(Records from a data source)
************

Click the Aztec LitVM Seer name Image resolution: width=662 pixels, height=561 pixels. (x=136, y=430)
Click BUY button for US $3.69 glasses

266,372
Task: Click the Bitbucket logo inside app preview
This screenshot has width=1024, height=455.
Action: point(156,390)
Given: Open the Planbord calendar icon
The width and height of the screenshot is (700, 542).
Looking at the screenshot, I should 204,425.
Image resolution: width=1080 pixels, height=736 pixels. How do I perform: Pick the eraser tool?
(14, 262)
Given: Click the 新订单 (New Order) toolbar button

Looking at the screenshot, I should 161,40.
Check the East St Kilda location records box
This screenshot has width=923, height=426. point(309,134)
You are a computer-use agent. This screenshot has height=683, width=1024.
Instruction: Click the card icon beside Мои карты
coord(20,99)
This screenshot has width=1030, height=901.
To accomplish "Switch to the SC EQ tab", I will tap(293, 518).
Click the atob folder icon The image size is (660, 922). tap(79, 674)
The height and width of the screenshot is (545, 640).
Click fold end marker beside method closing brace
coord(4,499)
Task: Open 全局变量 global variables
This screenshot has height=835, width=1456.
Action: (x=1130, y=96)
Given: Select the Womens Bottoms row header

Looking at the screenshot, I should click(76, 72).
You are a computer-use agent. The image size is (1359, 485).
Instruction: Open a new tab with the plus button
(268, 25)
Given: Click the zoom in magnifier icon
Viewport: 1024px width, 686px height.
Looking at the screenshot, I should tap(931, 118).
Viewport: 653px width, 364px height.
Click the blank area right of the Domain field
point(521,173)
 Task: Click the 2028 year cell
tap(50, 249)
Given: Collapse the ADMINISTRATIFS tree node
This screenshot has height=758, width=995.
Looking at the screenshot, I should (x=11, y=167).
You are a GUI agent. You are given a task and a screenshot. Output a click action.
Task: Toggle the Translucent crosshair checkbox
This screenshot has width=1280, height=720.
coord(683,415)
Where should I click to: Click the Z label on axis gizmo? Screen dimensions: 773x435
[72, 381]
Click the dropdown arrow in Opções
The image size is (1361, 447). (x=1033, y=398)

************

### Exercise objective
Exactly as shown above, return all of the entries.

### Result of this exercise
Click the Aztec LitVM Seer name Image resolution: width=662 pixels, height=561 pixels. (x=136, y=430)
Click BUY button for US $3.69 glasses

266,372
Task: Click the Bitbucket logo inside app preview
This screenshot has width=1024, height=455.
Action: point(156,390)
Given: Open the Planbord calendar icon
The width and height of the screenshot is (700, 542).
Looking at the screenshot, I should 204,425.
Image resolution: width=1080 pixels, height=736 pixels. How do I perform: Pick the eraser tool?
(14, 262)
Given: Click the 新订单 (New Order) toolbar button

Looking at the screenshot, I should 161,40.
Check the East St Kilda location records box
This screenshot has width=923, height=426. point(309,134)
You are a computer-use agent. This screenshot has height=683, width=1024.
Instruction: Click the card icon beside Мои карты
coord(20,99)
This screenshot has width=1030, height=901.
To accomplish "Switch to the SC EQ tab", I will tap(293, 518).
Click the atob folder icon The image size is (660, 922). tap(79, 674)
The height and width of the screenshot is (545, 640).
Click fold end marker beside method closing brace
coord(4,499)
Task: Open 全局变量 global variables
This screenshot has height=835, width=1456.
Action: (x=1130, y=96)
Given: Select the Womens Bottoms row header

Looking at the screenshot, I should click(76, 72).
You are a computer-use agent. The image size is (1359, 485).
Instruction: Open a new tab with the plus button
(268, 25)
Given: Click the zoom in magnifier icon
Viewport: 1024px width, 686px height.
Looking at the screenshot, I should tap(931, 118).
Viewport: 653px width, 364px height.
Click the blank area right of the Domain field
point(521,173)
 Task: Click the 2028 year cell
tap(50, 249)
Given: Collapse the ADMINISTRATIFS tree node
This screenshot has height=758, width=995.
Looking at the screenshot, I should (x=11, y=167).
You are a GUI agent. You are given a task and a screenshot. Output a click action.
Task: Toggle the Translucent crosshair checkbox
This screenshot has width=1280, height=720.
coord(683,415)
Where should I click to: Click the Z label on axis gizmo? Screen dimensions: 773x435
[72, 381]
Click the dropdown arrow in Opções
The image size is (1361, 447). (x=1033, y=398)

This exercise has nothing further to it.